The social workers say the advantages to the children cannot be overstated. Studies show that children raised in a family-like environment are healthier, more intelligent and better adjusted than those raised in institutions.
Irma says she already sees the difference in Giorgi, who has been with her for four months. “It didn’t take him a day to get used to the family,” she says. “He is very helpful. And now he had two words—granny and mama.”

A bond that transcends severe disability

In one of the suburbs of Tbilisi Megi Godoladze, 31, faces the special challenge of fostering a severely disabled child. Magda is 13, although she looks more like 7 or 8. She is mentally disabled and suffers from a variety of other physical ailments, from a severely cleft palate to a blind eye and crippled feet. She spends her days in a padded crib, where she can pull herself up to the side bars.

But to focus on those disabilities is to miss the essence of Magda, who is engaging, lively, funny and loving. She chatters constantly, waving her arms for emphasis and dissolving into giggles.

She recites poetry and sings songs. She pesters Megi as she cooks in the next room, yelling “Are you done yet?” She loves to watch TV, from cartoons to public affairs talk shows.

Megi met Magda when she worked as a nurse at the Children’s Hospital Third Clinic. Over two years, she grew to love the little girl, and decided to foster her. “I couldn’t let her go to anyone else,” she says.

They have been together now for seven years, and nobody knows what the future holds. While Magda is thriving mentally and emotionally, her physical problems are such that her body could give out at any time.
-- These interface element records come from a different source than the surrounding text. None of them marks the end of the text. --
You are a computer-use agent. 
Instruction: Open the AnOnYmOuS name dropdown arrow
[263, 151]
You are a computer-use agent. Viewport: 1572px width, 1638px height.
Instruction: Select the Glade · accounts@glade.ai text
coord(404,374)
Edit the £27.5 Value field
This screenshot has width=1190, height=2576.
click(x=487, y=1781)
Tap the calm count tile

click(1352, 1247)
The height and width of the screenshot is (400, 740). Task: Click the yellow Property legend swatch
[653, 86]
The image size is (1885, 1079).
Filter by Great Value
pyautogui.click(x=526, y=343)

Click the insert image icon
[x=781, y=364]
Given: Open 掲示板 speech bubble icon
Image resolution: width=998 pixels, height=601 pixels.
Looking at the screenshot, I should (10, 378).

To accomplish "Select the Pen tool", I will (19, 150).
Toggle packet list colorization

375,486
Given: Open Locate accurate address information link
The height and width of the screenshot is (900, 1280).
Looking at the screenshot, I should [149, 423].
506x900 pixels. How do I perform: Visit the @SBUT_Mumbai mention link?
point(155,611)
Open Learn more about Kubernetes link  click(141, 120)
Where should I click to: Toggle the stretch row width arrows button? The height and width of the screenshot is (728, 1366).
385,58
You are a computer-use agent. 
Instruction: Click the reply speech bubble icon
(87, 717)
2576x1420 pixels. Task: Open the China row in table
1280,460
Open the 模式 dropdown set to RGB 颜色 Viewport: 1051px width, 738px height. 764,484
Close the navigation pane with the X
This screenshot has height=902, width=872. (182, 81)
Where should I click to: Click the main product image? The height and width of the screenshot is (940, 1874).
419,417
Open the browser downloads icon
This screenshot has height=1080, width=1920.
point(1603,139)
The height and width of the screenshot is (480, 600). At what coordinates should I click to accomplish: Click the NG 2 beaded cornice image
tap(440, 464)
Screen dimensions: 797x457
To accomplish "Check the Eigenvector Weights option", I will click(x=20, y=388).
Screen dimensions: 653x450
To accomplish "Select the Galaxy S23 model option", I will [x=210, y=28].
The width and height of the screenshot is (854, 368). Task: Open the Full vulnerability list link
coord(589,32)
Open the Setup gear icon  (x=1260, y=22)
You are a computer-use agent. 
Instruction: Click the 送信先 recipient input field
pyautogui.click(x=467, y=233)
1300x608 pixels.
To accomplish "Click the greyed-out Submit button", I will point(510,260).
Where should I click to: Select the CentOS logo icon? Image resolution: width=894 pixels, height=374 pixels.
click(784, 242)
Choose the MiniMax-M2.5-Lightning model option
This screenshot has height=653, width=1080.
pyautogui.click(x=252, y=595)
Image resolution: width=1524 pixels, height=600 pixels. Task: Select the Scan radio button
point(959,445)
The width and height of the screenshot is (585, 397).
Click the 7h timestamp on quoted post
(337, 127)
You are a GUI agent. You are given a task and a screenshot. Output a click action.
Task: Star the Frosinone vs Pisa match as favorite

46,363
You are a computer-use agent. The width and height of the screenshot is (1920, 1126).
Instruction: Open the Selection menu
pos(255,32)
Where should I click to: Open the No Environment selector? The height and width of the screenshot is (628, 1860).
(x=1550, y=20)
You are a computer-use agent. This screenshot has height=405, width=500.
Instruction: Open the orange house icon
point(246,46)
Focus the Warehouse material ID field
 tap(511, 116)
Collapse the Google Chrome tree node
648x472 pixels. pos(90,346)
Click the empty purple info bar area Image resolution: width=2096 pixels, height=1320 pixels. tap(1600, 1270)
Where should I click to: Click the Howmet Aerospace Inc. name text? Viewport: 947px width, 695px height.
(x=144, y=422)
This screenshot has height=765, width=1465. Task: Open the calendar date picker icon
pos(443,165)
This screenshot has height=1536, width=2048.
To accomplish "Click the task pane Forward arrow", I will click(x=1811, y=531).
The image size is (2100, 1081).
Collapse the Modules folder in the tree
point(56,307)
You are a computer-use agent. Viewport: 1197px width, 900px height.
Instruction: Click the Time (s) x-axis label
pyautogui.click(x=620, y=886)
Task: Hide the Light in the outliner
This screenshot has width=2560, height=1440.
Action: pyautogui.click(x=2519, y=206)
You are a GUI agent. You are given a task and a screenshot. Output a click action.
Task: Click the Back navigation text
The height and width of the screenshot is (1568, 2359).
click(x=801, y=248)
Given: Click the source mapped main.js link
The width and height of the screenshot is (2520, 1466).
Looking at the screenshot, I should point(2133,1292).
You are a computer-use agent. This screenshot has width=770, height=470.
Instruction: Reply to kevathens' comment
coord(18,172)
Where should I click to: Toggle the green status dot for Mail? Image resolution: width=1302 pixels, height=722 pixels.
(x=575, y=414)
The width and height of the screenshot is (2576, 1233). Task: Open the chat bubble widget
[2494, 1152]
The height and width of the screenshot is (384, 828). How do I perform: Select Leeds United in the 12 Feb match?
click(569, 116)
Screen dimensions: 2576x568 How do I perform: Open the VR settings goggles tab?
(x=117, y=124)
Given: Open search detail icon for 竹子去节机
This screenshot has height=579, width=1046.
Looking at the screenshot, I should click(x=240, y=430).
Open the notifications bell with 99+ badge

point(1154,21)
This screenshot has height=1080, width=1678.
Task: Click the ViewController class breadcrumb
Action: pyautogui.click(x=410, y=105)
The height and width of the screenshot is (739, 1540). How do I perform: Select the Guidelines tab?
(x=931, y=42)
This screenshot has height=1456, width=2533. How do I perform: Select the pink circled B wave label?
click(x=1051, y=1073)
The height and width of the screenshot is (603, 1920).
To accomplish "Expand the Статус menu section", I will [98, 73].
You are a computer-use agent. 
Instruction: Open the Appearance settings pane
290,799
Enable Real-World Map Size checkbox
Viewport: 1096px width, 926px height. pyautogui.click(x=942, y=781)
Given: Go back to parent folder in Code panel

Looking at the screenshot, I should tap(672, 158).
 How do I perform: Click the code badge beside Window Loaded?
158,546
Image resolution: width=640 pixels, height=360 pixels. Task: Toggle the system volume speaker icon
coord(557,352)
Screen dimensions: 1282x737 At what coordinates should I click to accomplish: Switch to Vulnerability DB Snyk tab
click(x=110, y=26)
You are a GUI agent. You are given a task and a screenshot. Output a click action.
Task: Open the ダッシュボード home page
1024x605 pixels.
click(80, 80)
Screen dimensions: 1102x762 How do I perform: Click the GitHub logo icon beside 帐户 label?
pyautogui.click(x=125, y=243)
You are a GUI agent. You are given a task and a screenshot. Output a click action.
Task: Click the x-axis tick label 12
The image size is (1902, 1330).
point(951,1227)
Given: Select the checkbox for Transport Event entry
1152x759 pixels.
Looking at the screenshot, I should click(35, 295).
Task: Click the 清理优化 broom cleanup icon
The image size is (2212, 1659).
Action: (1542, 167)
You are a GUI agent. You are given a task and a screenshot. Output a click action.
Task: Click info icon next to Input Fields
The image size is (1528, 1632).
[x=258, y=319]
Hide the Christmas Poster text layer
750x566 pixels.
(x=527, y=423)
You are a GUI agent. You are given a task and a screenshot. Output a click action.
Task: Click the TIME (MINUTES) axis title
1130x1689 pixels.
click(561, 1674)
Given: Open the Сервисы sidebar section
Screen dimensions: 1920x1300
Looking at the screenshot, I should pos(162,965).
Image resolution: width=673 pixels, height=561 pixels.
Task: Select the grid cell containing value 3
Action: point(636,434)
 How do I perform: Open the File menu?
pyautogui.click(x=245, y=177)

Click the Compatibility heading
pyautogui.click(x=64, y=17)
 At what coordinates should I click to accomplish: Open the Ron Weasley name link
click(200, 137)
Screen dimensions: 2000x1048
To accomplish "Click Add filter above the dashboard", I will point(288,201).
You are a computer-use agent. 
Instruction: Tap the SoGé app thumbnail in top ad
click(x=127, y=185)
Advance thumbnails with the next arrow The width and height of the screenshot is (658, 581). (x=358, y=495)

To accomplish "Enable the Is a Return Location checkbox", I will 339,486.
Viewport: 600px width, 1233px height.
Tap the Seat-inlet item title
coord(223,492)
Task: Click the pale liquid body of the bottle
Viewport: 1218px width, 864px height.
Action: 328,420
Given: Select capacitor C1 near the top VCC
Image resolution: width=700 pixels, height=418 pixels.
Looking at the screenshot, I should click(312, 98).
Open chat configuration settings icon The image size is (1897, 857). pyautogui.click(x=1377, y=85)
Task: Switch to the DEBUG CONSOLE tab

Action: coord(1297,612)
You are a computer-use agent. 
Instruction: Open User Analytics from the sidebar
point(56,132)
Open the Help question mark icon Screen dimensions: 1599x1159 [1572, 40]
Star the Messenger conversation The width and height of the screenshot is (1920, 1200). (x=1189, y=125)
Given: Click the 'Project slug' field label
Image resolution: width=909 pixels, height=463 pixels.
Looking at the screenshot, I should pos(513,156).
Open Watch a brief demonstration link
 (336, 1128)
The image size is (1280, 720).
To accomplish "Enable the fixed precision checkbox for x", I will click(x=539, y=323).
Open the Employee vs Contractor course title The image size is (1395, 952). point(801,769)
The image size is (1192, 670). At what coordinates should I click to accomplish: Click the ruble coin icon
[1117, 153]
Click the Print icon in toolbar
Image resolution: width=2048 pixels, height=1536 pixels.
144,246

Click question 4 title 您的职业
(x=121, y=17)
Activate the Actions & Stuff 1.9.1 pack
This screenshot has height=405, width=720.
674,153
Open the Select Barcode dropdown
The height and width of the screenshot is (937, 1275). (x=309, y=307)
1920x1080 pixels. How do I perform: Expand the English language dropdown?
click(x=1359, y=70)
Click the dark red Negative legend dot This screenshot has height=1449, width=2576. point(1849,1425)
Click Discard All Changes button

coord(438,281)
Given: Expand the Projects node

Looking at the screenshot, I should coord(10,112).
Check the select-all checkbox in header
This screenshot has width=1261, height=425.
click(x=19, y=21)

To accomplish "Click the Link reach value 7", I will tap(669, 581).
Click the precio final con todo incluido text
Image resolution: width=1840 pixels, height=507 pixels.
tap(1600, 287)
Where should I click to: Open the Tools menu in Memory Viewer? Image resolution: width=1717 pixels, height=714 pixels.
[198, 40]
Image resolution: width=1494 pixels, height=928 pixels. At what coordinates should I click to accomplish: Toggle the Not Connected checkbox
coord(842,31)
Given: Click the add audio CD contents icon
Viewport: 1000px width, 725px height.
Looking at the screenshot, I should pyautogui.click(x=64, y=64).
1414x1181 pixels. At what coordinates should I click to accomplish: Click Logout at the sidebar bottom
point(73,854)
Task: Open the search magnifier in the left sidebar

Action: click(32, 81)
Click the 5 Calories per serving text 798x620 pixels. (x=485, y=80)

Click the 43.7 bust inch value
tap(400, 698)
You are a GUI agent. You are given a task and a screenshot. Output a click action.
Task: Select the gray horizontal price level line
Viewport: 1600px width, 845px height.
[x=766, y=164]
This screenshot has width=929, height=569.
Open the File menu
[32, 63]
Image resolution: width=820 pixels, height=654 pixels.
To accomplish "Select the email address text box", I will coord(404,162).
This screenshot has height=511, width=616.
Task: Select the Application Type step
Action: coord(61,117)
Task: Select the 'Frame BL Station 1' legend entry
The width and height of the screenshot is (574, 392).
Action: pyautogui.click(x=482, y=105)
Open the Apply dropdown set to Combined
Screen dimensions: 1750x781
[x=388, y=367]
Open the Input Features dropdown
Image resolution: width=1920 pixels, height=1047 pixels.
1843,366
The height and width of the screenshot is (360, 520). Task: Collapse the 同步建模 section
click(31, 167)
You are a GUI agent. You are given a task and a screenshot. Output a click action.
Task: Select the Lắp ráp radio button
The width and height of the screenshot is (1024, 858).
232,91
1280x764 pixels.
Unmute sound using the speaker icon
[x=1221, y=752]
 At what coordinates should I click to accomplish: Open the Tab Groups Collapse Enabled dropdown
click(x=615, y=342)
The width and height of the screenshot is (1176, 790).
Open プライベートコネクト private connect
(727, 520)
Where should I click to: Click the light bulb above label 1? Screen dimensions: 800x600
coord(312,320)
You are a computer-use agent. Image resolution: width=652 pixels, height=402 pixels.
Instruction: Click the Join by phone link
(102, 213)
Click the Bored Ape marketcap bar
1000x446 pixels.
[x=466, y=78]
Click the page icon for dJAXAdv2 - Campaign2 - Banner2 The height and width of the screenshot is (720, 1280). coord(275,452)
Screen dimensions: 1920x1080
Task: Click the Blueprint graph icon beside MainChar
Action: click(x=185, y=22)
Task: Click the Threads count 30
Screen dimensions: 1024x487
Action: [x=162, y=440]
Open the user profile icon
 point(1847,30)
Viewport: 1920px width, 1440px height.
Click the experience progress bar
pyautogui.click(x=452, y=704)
The girl’s birth mother, Megi says, calls once or twice a year to ask how she is doing. But she never agrees to talk directly to her.

It seems almost miraculous that Magda, abandoned by her birth mother and spending her early years in a state institution, found her way into a loving family.

Megi says her husband and sons help her care for Magda, and that she wishes Magda had joined them sooner. “If she had been in our family from the beginning, she would have done much better,” she says.  

“When she came to us, she could not sit or hold a toy. But even then, she could express her joy.”